══ Extracted entries ══

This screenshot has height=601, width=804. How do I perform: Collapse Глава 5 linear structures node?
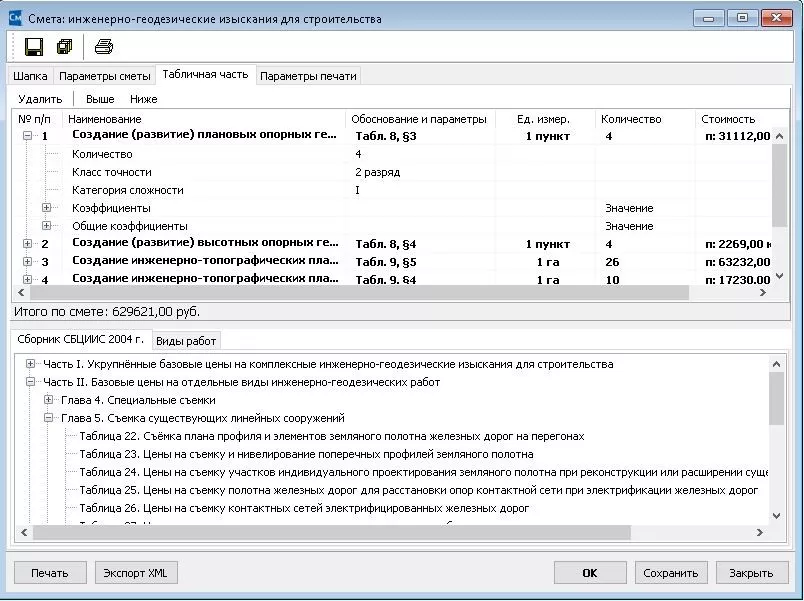[48, 418]
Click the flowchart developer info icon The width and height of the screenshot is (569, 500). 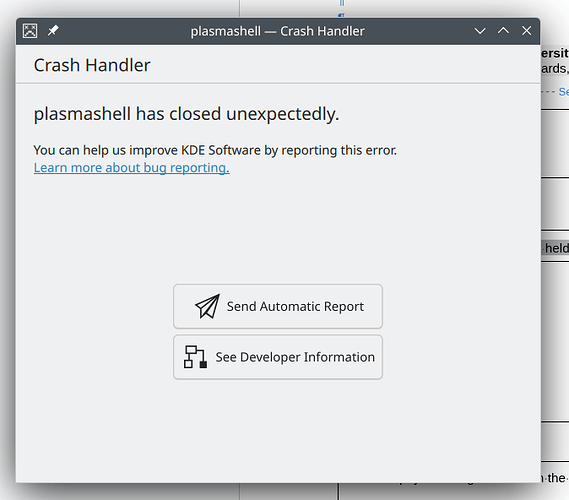[196, 357]
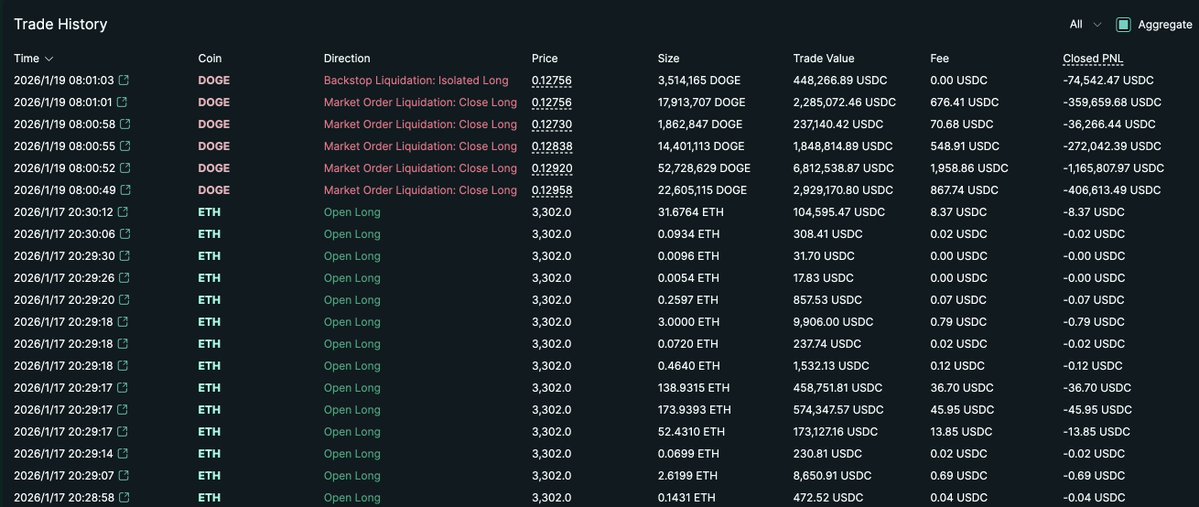The image size is (1199, 507).
Task: Click link-out icon beside 2026/1/17 20:29:07
Action: [123, 476]
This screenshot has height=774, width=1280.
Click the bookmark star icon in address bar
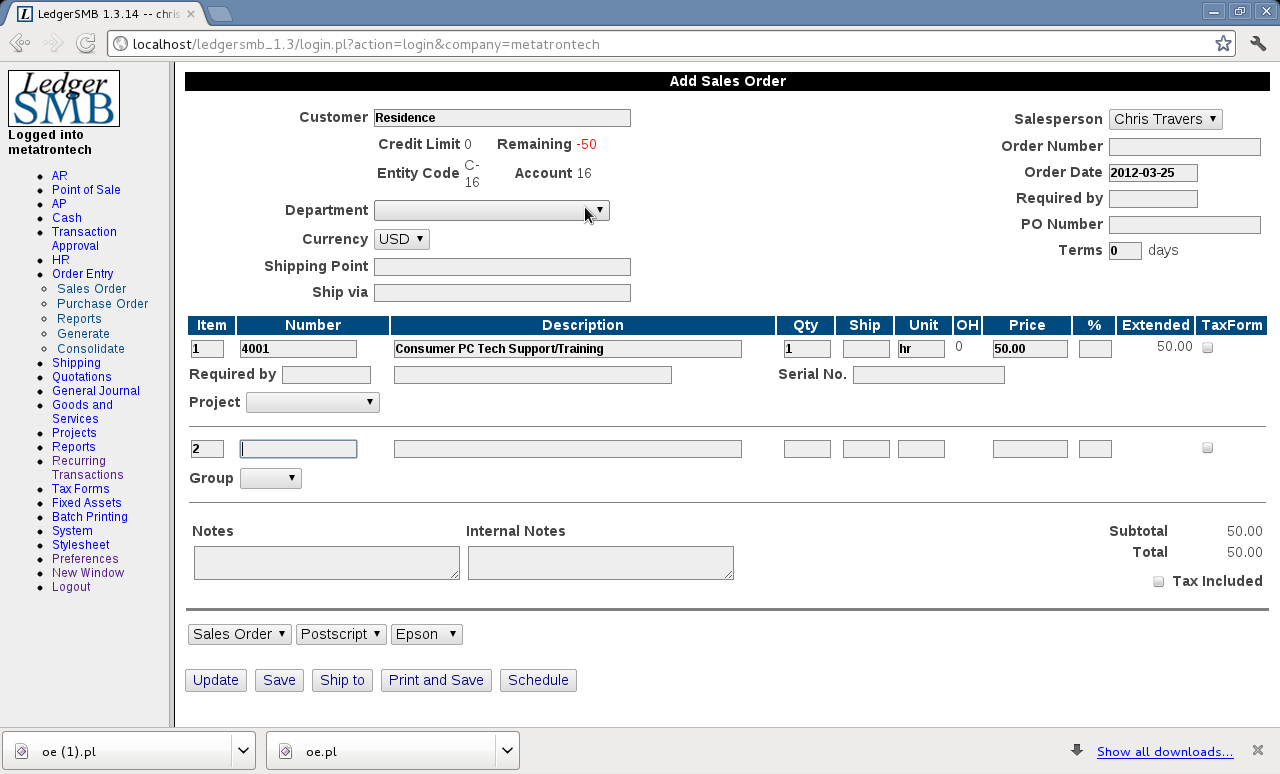click(1223, 44)
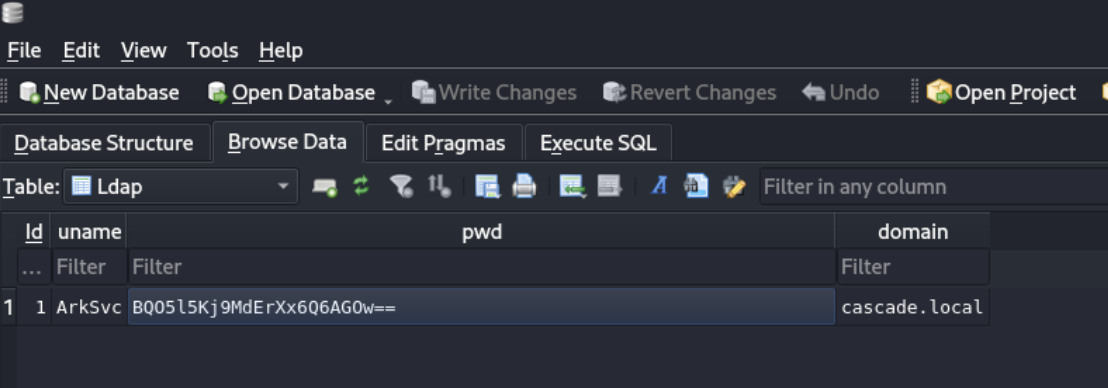Switch to the Database Structure tab
1108x388 pixels.
[x=104, y=143]
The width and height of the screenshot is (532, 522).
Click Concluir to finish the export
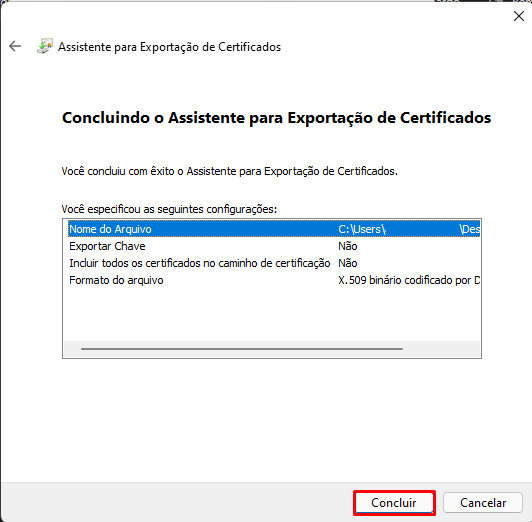[394, 502]
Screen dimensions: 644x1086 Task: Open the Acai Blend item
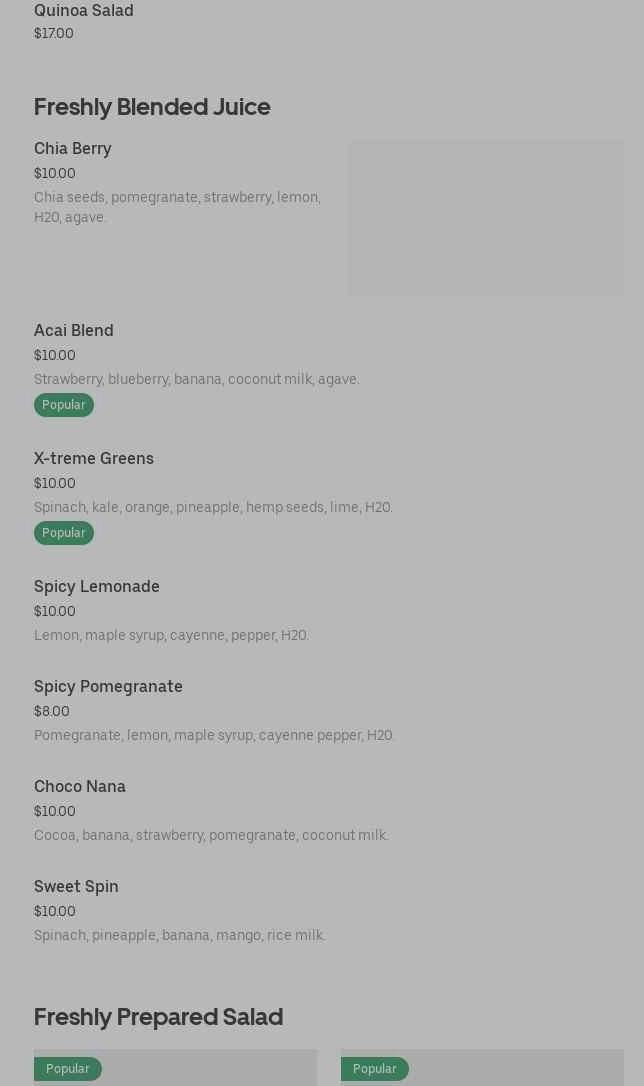click(74, 330)
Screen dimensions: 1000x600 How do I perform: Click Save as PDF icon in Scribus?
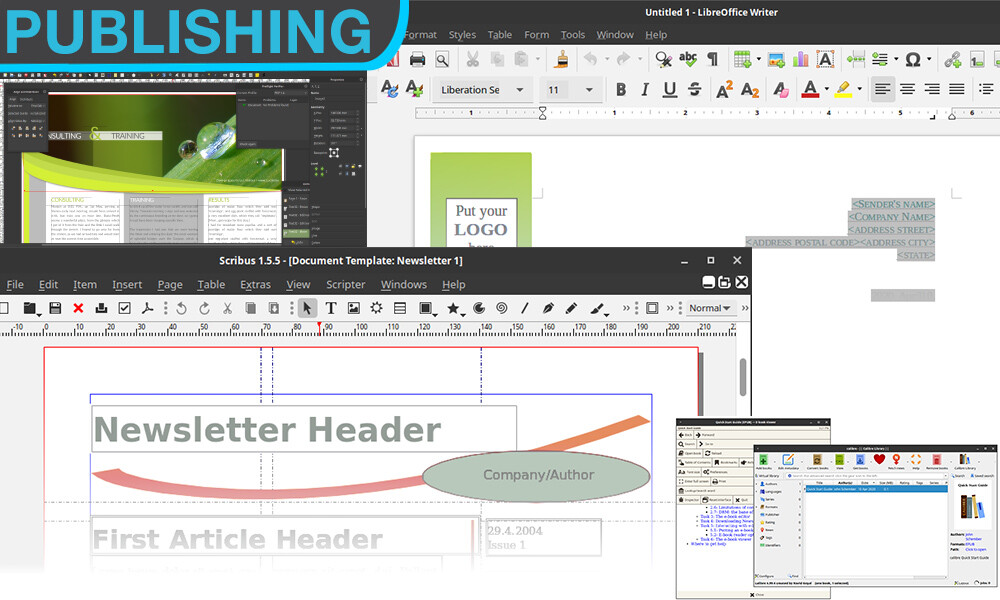point(148,308)
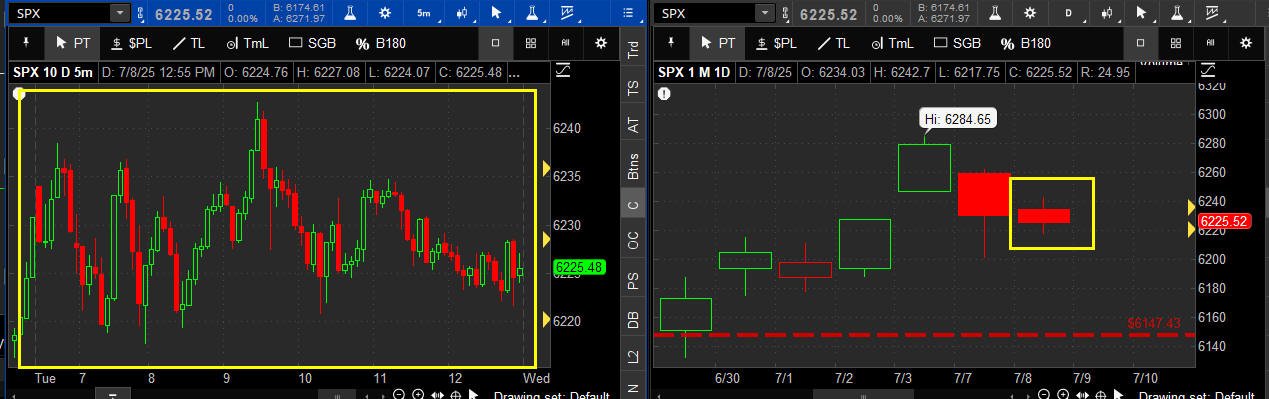Switch left chart to single-cell layout

click(496, 43)
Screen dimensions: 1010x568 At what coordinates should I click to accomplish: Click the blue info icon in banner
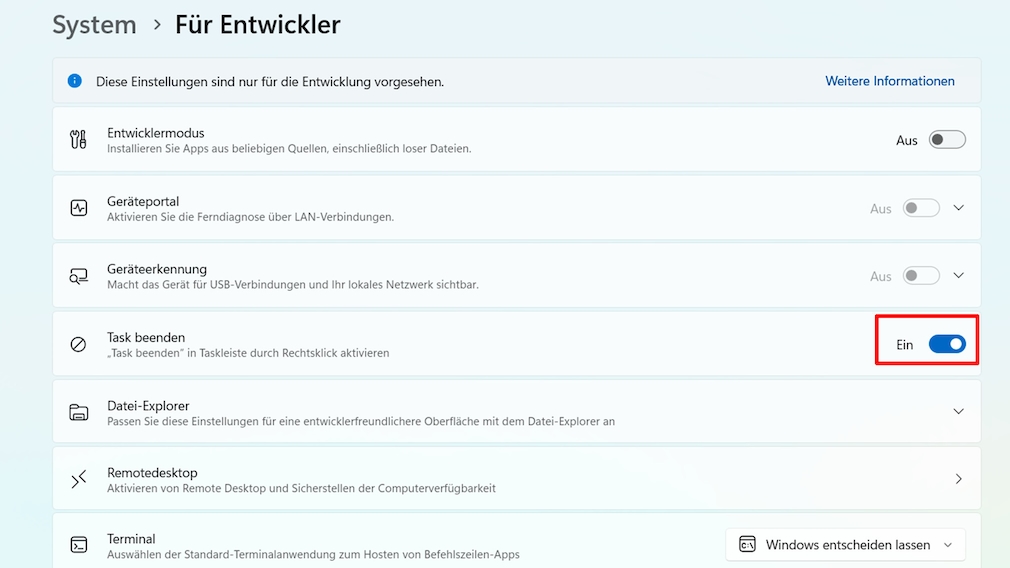74,81
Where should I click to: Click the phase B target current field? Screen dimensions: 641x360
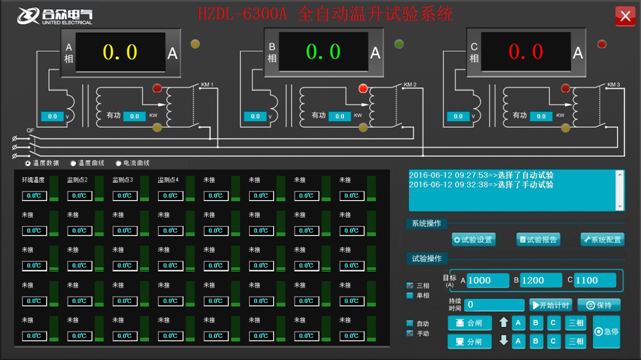click(541, 280)
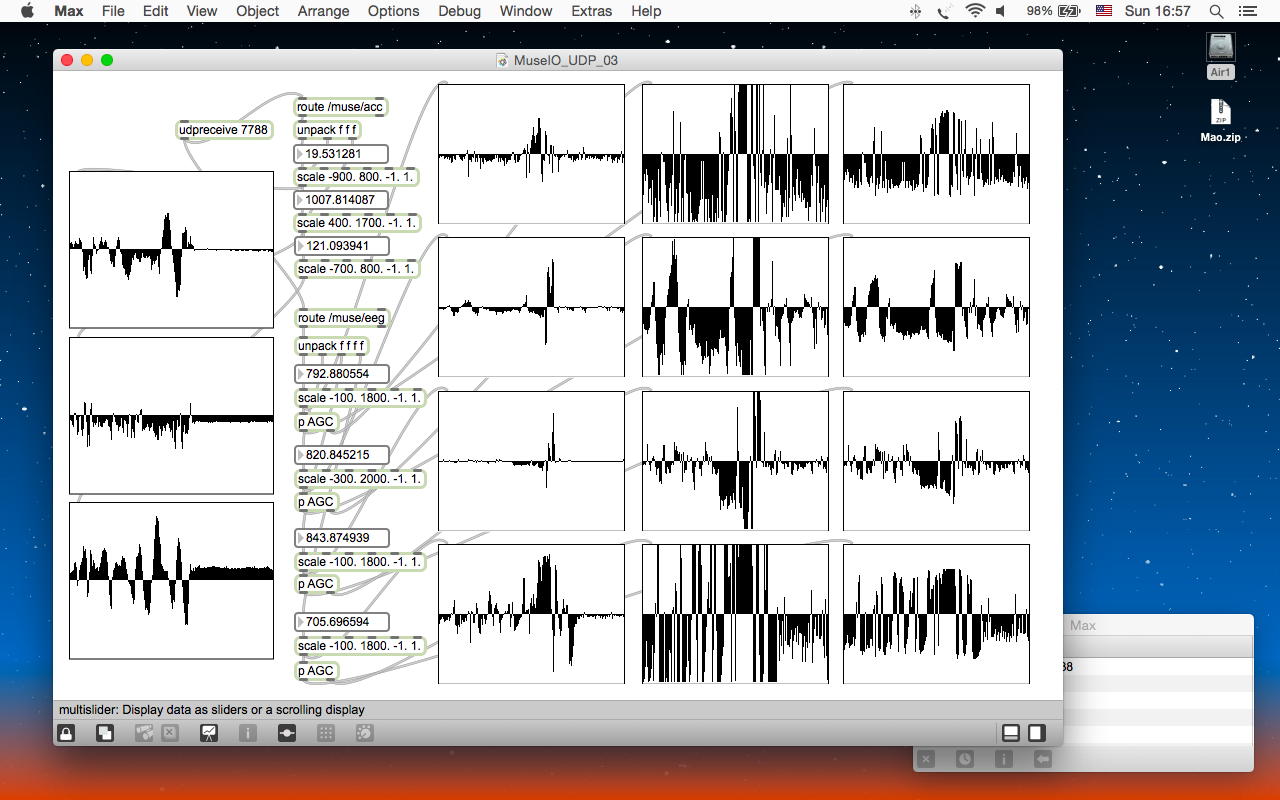Open the Debug menu

pos(459,11)
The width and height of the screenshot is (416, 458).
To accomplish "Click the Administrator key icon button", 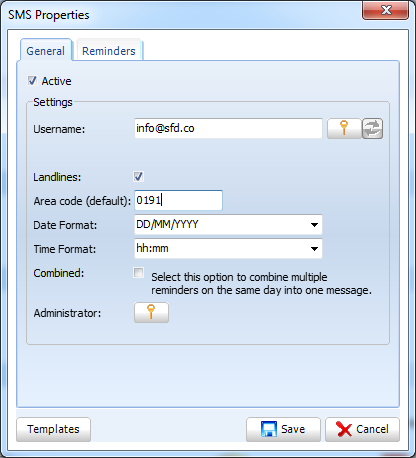I will [151, 312].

═══

[Task prompt]:
Please pick out and copy every line of the records above that contains the word "This". Case counts.

[Response below]:
This screenshot has height=601, width=804. How do I perform: Collapse Глава 5 linear structures node?
This screenshot has height=774, width=1280.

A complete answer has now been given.